Değerli profesörümüz yeni hazırladığı meâlinde, Kur’ân-ı Kerim’deki beher âyetin altına bir de hâşâ! Sümme Sümme hâşâ! Tevrat’tan, İncil’den âyetler varmış gibi mukayeseli olarak birer âyet meâli ilâve etmiştir. 
Yeryüzünde tahrif edilmemiş tek bir Tevrat ve tek bir İncil nüshası bulunmamaktadır. Yahûdî’lerin günümüzde Tevrat dedikleri veya buna benzer isimlerle zikrettikleri “Ahd-i Atîk”, “Ahd-i Cedit” veya başkaca her ne nam ile anmış olurlarsa olsunlar, bu kitapların Allah, Hz.Mûsa veya Hz.İsâ ile hiçbir alakası yoktur. 

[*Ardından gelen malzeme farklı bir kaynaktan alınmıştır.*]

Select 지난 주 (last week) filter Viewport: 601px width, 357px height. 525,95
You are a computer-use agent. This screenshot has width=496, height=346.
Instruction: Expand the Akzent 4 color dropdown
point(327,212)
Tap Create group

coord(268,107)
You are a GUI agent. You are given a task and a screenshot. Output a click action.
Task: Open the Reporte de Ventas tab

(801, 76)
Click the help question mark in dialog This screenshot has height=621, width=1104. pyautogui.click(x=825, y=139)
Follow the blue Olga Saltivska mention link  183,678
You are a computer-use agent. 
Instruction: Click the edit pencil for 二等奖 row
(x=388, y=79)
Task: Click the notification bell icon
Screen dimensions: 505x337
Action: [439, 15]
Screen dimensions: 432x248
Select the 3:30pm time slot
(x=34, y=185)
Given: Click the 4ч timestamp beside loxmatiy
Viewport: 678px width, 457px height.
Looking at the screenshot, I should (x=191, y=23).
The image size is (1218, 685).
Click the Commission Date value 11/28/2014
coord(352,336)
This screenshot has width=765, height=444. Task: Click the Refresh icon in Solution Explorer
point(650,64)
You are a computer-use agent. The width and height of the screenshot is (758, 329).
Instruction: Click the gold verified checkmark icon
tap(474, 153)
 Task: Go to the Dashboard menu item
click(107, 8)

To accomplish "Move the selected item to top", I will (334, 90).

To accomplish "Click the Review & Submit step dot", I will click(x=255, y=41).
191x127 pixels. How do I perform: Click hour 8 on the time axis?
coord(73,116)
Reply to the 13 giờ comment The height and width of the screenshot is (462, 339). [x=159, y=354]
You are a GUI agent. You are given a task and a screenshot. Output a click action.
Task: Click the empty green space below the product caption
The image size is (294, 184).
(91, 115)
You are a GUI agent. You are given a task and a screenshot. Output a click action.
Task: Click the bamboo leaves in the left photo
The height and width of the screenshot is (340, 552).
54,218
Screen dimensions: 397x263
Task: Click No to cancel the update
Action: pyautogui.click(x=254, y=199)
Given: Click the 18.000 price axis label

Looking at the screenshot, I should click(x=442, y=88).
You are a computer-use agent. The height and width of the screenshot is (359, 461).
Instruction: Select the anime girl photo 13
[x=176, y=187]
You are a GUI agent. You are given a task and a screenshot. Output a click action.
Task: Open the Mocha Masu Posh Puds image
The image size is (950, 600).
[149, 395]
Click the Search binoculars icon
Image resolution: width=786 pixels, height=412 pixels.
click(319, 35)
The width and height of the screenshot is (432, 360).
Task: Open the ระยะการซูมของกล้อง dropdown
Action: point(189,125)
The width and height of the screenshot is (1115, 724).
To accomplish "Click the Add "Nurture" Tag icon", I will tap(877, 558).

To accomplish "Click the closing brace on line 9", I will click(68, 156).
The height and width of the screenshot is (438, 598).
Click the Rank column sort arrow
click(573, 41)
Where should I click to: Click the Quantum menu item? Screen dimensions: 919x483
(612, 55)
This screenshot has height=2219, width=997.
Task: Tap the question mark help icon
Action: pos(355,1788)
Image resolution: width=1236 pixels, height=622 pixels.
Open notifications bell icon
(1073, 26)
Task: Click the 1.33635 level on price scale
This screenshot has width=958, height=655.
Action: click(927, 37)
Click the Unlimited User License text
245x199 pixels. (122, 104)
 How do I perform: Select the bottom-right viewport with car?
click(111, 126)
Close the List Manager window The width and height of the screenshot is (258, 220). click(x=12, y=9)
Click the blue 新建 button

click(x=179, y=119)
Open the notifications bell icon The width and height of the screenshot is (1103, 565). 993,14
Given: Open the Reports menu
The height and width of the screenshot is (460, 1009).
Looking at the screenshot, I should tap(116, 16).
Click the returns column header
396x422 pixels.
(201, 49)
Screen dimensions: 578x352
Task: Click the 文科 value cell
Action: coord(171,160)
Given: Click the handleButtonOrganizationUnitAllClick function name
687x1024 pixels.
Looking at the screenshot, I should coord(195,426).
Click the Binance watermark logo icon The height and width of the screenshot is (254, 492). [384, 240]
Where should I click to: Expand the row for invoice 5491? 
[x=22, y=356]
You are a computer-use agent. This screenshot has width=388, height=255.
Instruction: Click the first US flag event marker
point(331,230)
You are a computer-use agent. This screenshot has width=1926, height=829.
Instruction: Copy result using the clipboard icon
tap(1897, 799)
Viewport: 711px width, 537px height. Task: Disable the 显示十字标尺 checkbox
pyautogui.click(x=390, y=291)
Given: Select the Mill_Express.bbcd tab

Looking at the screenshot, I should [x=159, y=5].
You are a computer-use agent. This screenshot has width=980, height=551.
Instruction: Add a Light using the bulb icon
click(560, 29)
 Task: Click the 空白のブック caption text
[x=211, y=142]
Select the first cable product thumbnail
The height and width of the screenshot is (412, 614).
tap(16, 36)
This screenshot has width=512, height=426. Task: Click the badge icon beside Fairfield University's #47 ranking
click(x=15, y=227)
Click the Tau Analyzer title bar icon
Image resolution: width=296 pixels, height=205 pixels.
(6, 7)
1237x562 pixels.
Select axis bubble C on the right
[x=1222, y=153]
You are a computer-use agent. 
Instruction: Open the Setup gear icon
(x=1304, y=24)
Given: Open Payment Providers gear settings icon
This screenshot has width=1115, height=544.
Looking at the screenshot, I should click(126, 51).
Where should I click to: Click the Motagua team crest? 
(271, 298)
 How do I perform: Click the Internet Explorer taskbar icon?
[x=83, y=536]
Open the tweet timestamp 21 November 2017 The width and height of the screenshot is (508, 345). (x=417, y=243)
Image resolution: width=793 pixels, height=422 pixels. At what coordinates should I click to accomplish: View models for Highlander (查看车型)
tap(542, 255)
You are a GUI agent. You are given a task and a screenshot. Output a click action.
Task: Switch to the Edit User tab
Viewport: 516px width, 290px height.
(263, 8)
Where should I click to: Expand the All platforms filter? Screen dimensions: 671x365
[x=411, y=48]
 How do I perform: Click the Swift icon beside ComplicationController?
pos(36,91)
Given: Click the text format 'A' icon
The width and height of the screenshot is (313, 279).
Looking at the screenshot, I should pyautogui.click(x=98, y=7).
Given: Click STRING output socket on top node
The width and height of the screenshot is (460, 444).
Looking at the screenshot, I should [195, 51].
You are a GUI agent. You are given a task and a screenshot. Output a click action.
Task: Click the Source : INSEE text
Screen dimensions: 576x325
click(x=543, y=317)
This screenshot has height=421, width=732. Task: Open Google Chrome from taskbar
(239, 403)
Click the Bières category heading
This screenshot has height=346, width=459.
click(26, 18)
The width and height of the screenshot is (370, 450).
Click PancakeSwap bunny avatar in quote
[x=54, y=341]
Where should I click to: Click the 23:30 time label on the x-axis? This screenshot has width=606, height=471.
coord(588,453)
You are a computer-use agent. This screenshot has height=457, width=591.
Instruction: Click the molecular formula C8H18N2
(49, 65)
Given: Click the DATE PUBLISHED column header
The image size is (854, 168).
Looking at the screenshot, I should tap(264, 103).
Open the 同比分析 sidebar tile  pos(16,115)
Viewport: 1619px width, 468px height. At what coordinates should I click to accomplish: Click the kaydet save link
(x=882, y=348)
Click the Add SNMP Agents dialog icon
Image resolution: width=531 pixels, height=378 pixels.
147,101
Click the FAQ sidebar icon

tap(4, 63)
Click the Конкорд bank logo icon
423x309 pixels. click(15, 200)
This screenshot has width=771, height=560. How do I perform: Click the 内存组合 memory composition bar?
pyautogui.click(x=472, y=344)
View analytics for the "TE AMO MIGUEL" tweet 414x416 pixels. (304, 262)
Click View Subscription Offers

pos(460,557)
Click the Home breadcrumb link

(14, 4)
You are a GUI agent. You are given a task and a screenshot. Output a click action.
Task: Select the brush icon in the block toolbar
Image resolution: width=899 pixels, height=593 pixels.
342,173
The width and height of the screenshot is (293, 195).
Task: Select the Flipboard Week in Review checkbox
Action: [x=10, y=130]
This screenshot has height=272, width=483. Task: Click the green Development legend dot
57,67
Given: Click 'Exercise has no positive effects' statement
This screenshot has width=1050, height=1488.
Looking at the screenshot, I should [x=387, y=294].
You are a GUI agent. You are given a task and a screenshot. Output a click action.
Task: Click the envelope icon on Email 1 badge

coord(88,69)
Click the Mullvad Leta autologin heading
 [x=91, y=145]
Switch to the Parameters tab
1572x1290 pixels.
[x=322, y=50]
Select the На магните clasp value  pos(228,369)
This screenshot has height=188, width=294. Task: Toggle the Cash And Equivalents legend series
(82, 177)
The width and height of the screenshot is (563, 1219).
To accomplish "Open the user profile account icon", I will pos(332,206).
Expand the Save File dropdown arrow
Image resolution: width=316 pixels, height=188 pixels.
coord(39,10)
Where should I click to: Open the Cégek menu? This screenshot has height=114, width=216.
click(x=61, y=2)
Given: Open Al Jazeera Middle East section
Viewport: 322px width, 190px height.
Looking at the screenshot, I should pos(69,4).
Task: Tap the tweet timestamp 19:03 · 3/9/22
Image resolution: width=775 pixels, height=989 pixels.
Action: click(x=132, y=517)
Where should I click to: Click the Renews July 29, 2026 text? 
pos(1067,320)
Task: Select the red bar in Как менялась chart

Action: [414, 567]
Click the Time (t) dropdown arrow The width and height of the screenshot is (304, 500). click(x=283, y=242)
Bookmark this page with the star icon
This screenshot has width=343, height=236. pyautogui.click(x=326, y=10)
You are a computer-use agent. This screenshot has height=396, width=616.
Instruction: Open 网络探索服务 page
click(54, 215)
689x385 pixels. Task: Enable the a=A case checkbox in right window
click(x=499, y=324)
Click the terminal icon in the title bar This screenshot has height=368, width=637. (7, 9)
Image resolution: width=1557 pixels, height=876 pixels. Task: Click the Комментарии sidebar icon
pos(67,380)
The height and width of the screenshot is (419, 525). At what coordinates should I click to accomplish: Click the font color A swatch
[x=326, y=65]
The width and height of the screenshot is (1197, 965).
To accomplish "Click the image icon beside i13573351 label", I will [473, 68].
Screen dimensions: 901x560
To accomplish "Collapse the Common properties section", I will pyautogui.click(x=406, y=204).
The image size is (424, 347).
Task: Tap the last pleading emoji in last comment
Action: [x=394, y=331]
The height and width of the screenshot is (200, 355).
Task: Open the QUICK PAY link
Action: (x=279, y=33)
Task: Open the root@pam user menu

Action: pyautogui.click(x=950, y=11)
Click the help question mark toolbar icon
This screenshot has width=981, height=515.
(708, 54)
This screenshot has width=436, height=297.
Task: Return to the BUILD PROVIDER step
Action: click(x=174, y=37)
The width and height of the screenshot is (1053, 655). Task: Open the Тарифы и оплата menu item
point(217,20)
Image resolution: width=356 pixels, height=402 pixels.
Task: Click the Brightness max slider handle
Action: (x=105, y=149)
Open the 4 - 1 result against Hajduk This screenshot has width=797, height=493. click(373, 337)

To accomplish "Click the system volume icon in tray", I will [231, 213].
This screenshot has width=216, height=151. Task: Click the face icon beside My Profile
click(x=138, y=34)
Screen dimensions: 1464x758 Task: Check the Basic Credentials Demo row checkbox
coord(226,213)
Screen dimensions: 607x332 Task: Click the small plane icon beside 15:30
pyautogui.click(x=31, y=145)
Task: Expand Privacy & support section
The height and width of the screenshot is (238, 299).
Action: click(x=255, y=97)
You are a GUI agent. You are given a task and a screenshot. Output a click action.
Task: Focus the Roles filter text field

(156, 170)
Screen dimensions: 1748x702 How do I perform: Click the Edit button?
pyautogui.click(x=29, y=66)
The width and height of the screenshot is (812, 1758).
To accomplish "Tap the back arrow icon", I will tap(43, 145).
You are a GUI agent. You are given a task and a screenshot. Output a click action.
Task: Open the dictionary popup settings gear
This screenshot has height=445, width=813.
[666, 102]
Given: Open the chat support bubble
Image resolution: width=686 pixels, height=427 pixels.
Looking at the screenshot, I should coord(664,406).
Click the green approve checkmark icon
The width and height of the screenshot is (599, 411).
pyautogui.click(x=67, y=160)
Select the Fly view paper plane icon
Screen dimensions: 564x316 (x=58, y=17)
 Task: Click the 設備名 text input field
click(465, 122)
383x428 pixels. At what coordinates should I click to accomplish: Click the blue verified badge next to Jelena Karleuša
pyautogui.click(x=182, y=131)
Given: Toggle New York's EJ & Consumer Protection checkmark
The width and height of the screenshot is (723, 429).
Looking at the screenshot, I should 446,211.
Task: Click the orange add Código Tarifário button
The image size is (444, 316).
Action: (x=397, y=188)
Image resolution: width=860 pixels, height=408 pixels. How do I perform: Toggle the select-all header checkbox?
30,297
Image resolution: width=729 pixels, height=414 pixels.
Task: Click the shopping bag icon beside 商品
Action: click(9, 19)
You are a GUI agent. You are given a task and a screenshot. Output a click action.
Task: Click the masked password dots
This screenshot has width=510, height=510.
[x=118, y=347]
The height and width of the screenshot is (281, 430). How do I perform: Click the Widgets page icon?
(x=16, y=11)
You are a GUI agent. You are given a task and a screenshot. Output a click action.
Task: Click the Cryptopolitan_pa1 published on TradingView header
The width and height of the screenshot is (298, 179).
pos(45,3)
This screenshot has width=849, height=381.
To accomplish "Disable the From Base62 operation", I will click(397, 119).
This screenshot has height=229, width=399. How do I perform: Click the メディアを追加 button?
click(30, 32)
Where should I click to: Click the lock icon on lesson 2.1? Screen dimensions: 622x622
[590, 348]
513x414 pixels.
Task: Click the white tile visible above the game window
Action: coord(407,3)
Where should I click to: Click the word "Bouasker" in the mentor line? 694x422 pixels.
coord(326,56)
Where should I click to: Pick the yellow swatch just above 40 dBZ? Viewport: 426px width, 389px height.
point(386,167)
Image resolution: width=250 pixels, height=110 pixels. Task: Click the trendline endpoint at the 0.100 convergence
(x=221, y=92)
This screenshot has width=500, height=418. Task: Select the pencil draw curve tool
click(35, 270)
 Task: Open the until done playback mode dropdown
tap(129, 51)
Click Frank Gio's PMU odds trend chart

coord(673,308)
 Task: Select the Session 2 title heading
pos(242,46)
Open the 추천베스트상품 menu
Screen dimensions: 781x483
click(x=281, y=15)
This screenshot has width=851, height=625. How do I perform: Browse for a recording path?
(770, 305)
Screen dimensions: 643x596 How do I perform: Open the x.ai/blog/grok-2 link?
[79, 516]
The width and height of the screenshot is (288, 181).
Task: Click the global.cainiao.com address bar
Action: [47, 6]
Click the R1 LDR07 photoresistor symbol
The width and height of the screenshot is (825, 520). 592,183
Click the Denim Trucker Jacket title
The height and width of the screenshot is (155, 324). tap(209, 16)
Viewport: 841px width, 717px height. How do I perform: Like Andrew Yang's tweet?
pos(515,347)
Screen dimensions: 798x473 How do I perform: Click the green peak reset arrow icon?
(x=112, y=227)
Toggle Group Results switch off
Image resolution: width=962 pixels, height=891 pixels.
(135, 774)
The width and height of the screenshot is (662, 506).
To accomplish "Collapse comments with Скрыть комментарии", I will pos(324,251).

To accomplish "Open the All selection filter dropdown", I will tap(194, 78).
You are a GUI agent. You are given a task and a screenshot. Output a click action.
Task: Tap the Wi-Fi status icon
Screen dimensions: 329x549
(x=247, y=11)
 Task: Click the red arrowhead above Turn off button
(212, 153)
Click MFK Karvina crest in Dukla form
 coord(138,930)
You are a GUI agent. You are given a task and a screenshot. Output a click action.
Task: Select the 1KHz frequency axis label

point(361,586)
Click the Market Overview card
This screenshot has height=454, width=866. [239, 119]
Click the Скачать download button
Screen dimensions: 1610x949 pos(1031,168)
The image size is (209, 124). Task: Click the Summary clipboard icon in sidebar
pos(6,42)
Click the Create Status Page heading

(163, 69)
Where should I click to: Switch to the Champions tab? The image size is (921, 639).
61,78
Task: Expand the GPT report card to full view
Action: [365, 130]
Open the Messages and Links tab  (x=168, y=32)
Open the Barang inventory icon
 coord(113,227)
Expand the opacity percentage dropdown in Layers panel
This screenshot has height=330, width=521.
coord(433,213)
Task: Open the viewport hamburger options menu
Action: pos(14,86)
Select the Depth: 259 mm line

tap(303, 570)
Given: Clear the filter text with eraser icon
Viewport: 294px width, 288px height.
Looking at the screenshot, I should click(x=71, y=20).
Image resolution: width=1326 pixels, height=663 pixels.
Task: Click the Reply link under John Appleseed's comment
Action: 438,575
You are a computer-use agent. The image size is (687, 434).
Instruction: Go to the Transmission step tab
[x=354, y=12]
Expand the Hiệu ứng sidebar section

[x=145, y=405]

- “İçlerinden bir takım ümmîler vardır ki, kitabı, (Tevrat’ı) bilmezler. Bütün bildikleri kulaktan dolma şeylerdir. Onlar sadece zan ve tahminde bulunuyorlar.” (Bakara 2/78) 
- “Elleriyle bir kitap yazıp sonra onu az bir bedel karşılığında satmak için “Bu Allah’ın katındandır” diyenlere yazıklar olsun! Elleriyle yazdıklarından ötürü vay haline onların! Ve kazandıklarından ötürü vay haline onların!” (Bakara 2/79) 
- “Ehl-i Kitap’tan bir grup, okuduklarını kitap’tan sanasınız diye okurken dillerini eğip bükerler. Halbuki okudukları kitaptan değildir. Söyledikleri Allah tarafından olmadığı halde; Bu Allah katındandır, derler. Onlar bile bile Allah’a iftira ediyorlar.” (Âl-i İmran 3/78) 
- “Hiç bir insanın, Allah kendisine kitap, hikmet ve Peygamber’lik vermesinden sonra (kalkıp) insanlara; Allah’ı bırakıp bana kul olun! demesi mümkün değildir. Bilakis (şöyle demesi gerekir); Okutmakta ve öğretmekte olduğunuz kitap uyarınca ve Rabb’e hâlis kullar olunuz.” (Âl-i İmrân 3/79) 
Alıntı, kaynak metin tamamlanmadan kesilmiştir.